Collected data:

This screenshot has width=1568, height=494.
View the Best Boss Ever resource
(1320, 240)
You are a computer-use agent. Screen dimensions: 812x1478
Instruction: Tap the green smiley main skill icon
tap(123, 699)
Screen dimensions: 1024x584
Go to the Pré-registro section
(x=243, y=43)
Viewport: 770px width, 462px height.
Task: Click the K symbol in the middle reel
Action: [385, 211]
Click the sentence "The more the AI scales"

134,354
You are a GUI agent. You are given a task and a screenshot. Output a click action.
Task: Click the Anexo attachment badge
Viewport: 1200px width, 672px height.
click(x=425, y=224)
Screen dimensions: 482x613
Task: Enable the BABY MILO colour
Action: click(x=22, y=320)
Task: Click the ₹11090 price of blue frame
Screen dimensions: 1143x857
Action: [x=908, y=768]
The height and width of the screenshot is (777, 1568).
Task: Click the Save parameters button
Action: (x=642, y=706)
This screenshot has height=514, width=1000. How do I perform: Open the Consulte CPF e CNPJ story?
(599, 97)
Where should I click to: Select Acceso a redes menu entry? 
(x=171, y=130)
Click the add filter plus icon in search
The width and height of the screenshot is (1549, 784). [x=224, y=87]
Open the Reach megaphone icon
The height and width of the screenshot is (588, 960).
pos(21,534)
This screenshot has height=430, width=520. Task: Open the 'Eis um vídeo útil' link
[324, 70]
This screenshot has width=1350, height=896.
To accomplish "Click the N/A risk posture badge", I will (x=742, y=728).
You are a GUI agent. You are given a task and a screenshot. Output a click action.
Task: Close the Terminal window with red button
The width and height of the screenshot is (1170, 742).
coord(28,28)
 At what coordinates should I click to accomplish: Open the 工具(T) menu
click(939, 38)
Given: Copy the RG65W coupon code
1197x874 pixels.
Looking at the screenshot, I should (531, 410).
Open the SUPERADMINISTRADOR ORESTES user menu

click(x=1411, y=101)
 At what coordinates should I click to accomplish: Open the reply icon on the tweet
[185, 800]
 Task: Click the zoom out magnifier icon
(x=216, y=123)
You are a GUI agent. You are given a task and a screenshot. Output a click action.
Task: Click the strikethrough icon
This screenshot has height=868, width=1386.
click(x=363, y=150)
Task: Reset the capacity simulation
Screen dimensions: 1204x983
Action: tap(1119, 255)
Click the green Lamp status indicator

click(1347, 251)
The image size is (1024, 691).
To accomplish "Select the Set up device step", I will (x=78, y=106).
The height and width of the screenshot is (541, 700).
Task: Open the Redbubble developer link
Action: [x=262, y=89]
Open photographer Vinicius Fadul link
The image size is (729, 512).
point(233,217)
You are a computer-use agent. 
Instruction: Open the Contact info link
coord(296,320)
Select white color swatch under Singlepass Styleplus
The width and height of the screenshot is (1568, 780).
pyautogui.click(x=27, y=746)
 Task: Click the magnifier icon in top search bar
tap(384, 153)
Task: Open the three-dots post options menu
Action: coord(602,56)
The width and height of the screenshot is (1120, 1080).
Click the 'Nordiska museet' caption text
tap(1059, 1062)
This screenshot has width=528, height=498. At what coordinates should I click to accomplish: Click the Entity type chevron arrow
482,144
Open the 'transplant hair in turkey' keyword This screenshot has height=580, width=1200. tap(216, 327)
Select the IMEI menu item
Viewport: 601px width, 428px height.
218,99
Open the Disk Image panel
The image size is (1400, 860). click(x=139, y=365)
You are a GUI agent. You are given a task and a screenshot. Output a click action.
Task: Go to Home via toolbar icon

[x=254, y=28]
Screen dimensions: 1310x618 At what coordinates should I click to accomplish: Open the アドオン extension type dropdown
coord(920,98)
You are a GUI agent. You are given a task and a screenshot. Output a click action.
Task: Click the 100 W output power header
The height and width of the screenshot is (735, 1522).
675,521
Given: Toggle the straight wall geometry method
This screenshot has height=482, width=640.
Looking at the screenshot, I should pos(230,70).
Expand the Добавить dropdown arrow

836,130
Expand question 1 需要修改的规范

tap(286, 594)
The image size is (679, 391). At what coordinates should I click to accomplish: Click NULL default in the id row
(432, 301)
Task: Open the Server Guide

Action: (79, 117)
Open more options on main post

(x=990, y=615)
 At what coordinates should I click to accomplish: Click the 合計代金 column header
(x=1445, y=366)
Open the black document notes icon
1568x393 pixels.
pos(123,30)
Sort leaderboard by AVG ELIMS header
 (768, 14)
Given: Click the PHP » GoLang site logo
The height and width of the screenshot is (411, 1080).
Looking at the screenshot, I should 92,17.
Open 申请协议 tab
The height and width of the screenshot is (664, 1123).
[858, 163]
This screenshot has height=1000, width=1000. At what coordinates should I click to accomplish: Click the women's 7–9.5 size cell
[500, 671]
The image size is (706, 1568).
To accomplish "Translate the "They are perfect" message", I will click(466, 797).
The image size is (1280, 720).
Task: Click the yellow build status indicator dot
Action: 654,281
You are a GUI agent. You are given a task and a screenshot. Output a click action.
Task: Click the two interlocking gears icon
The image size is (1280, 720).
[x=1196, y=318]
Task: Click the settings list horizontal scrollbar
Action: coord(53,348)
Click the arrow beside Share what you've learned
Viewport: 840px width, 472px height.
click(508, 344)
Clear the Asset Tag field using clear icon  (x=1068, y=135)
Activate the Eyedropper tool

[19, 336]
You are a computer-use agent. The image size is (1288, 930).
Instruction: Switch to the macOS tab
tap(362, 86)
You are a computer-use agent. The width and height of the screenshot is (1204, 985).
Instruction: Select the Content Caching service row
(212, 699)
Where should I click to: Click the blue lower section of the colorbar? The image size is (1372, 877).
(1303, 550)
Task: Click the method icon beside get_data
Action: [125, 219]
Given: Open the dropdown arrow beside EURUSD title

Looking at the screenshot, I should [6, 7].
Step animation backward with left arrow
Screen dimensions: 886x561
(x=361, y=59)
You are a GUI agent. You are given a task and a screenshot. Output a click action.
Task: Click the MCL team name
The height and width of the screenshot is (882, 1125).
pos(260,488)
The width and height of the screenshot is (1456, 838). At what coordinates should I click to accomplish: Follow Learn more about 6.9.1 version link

Prompt:
All of the records should be transcribed exactly, with nothing left out.

Response below:
This screenshot has width=1568, height=494.
View the Best Boss Ever resource
(1320, 240)
You are a computer-use agent. Screen dimensions: 812x1478
Instruction: Tap the green smiley main skill icon
tap(123, 699)
Screen dimensions: 1024x584
Go to the Pré-registro section
(x=243, y=43)
Viewport: 770px width, 462px height.
Task: Click the K symbol in the middle reel
Action: [385, 211]
Click the sentence "The more the AI scales"

134,354
You are a GUI agent. You are given a task and a screenshot. Output a click action.
Task: Click the Anexo attachment badge
Viewport: 1200px width, 672px height.
click(x=425, y=224)
Screen dimensions: 482x613
Task: Enable the BABY MILO colour
Action: click(x=22, y=320)
Task: Click the ₹11090 price of blue frame
Screen dimensions: 1143x857
Action: [x=908, y=768]
The height and width of the screenshot is (777, 1568).
Task: Click the Save parameters button
Action: (x=642, y=706)
This screenshot has height=514, width=1000. How do I perform: Open the Consulte CPF e CNPJ story?
(599, 97)
Where should I click to: Select Acceso a redes menu entry? 
(x=171, y=130)
Click the add filter plus icon in search
The width and height of the screenshot is (1549, 784). [x=224, y=87]
Open the Reach megaphone icon
The height and width of the screenshot is (588, 960).
pos(21,534)
This screenshot has height=430, width=520. Task: Open the 'Eis um vídeo útil' link
[324, 70]
This screenshot has width=1350, height=896.
To accomplish "Click the N/A risk posture badge", I will (x=742, y=728).
You are a GUI agent. You are given a task and a screenshot. Output a click action.
Task: Close the Terminal window with red button
The width and height of the screenshot is (1170, 742).
coord(28,28)
 At what coordinates should I click to accomplish: Open the 工具(T) menu
click(939, 38)
Given: Copy the RG65W coupon code
1197x874 pixels.
Looking at the screenshot, I should (531, 410).
Open the SUPERADMINISTRADOR ORESTES user menu

click(x=1411, y=101)
 At what coordinates should I click to accomplish: Open the reply icon on the tweet
[185, 800]
 Task: Click the zoom out magnifier icon
(x=216, y=123)
You are a GUI agent. You are given a task and a screenshot. Output a click action.
Task: Click the strikethrough icon
This screenshot has height=868, width=1386.
click(x=363, y=150)
Task: Reset the capacity simulation
Screen dimensions: 1204x983
Action: tap(1119, 255)
Click the green Lamp status indicator

click(1347, 251)
The image size is (1024, 691).
To accomplish "Select the Set up device step", I will (x=78, y=106).
The height and width of the screenshot is (541, 700).
Task: Open the Redbubble developer link
Action: [x=262, y=89]
Open photographer Vinicius Fadul link
The image size is (729, 512).
point(233,217)
You are a computer-use agent. 
Instruction: Open the Contact info link
coord(296,320)
Select white color swatch under Singlepass Styleplus
The width and height of the screenshot is (1568, 780).
pyautogui.click(x=27, y=746)
 Task: Click the magnifier icon in top search bar
tap(384, 153)
Task: Open the three-dots post options menu
Action: coord(602,56)
The width and height of the screenshot is (1120, 1080).
Click the 'Nordiska museet' caption text
tap(1059, 1062)
This screenshot has width=528, height=498. At what coordinates should I click to accomplish: Click the Entity type chevron arrow
482,144
Open the 'transplant hair in turkey' keyword This screenshot has height=580, width=1200. tap(216, 327)
Select the IMEI menu item
Viewport: 601px width, 428px height.
218,99
Open the Disk Image panel
The image size is (1400, 860). click(x=139, y=365)
You are a GUI agent. You are given a task and a screenshot. Output a click action.
Task: Go to Home via toolbar icon

[x=254, y=28]
Screen dimensions: 1310x618 At what coordinates should I click to accomplish: Open the アドオン extension type dropdown
coord(920,98)
You are a GUI agent. You are given a task and a screenshot. Output a click action.
Task: Click the 100 W output power header
The height and width of the screenshot is (735, 1522).
675,521
Given: Toggle the straight wall geometry method
This screenshot has height=482, width=640.
Looking at the screenshot, I should pos(230,70).
Expand the Добавить dropdown arrow

836,130
Expand question 1 需要修改的规范

tap(286, 594)
The image size is (679, 391). At what coordinates should I click to accomplish: Click NULL default in the id row
(432, 301)
Task: Open the Server Guide

Action: (79, 117)
Open more options on main post

(x=990, y=615)
 At what coordinates should I click to accomplish: Click the 合計代金 column header
(x=1445, y=366)
Open the black document notes icon
1568x393 pixels.
pos(123,30)
Sort leaderboard by AVG ELIMS header
 (768, 14)
Given: Click the PHP » GoLang site logo
The height and width of the screenshot is (411, 1080).
Looking at the screenshot, I should 92,17.
Open 申请协议 tab
The height and width of the screenshot is (664, 1123).
[858, 163]
This screenshot has height=1000, width=1000. At what coordinates should I click to accomplish: Click the women's 7–9.5 size cell
[500, 671]
The image size is (706, 1568).
To accomplish "Translate the "They are perfect" message", I will click(466, 797).
The image size is (1280, 720).
Task: Click the yellow build status indicator dot
Action: 654,281
You are a GUI agent. You are given a task and a screenshot. Output a click action.
Task: Click the two interlocking gears icon
The image size is (1280, 720).
[x=1196, y=318]
Task: Click the settings list horizontal scrollbar
Action: coord(53,348)
Click the arrow beside Share what you've learned
Viewport: 840px width, 472px height.
click(508, 344)
Clear the Asset Tag field using clear icon  (x=1068, y=135)
Activate the Eyedropper tool

[19, 336]
You are a computer-use agent. The image size is (1288, 930).
Instruction: Switch to the macOS tab
tap(362, 86)
You are a computer-use agent. The width and height of the screenshot is (1204, 985).
Instruction: Select the Content Caching service row
(212, 699)
Where should I click to: Click the blue lower section of the colorbar? The image size is (1372, 877).
(1303, 550)
Task: Click the method icon beside get_data
Action: [125, 219]
Given: Open the dropdown arrow beside EURUSD title

Looking at the screenshot, I should [6, 7].
Step animation backward with left arrow
Screen dimensions: 886x561
(x=361, y=59)
You are a GUI agent. You are given a task and a screenshot. Output a click action.
Task: Click the MCL team name
The height and width of the screenshot is (882, 1125).
pos(260,488)
The width and height of the screenshot is (1456, 838). At what coordinates should I click to accomplish: Follow Learn more about 6.9.1 version link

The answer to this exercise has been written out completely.